Former Laureate still composes poetry for the people

Henry Clayton Wickham

Poet Billy Collins said during an NPR interview with Neal Conan this past week that poets themselves deserve much of the blame for their craft’s waning importance to the average reader. Too often poets show off with obscure verses that lose the reader’s interest.

In his book “Horoscopes for the Dead,” Collins displays an uncanny ability to set his reader down on the firm and mundane ground of everyday existence before transporting them somewhere profound and often mysterious using his elegant and simple writing style.

Collins, a former American Poet Laureate whose 10th book of poetry was released last week, strives to make his poetry accessible for the average reader, though he wants to avoid being pigeonholed by this characteristic of his work.

Collins’ knack for finding meaning in the ordinary is as much the product of his talent as a viewer as of his formidable poetic skill. Whether the subject is time, death or his dog, Collins’ poems rely on observation and his eye for the poetic.

In the poem “Vocation,” he reflects on his true vocation of “keeping an eye on things/whether they existed or not,” as he lies on a dock contemplating the traffic of the night sky.

Though he considers serious topics in “Horoscopes for the Dead,” Collins keeps things humorous in poems such as “Feedback” and “What She Said,” where he gives his take on improper use of the word “like.”

**Task prompt**
Extend the article on Billy Collins and "Horoscopes for the Dead," picking up directly after its final sentence.

**Recorded data**
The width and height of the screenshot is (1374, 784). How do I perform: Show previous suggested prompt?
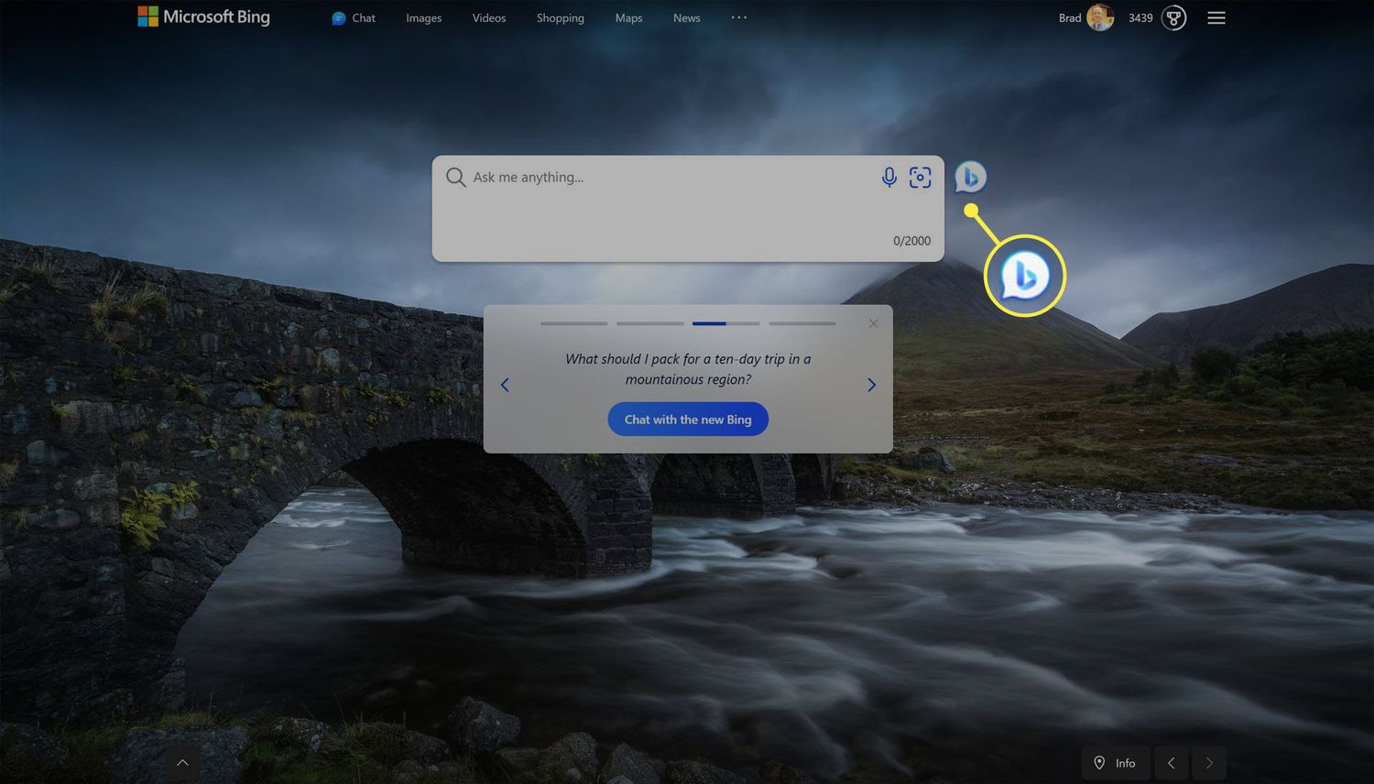click(x=505, y=385)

**Response to the exercise**
“When he told me he expected me to pay for dinner, I was like give me a break.” Collins writes, “I was not the exact equivalent of give me a break./I was just similar to give me a break.”

Though it explores comical territory, the book begins and ends on a serious note. While his past books have opened with playful poems addressing the reader, Collins begins this one by describing an imagined conversation with his parents at their gravesite in “Grave.” Then in the final poem of the collection, “Returning the Pencil to its Tray,” he praises the simple joy of observing, but not writing. Similarly, in “Bread and Butter” he merely describes an evening at the beach, deciding not to interpret the lovely scene.

“Something tells me I could make/more out of all that, moving down/and inward where a poem is meant to go,” Collins writes, “But this time I want to leave it be,/the sea, the stars, the dogs, and the clouds.”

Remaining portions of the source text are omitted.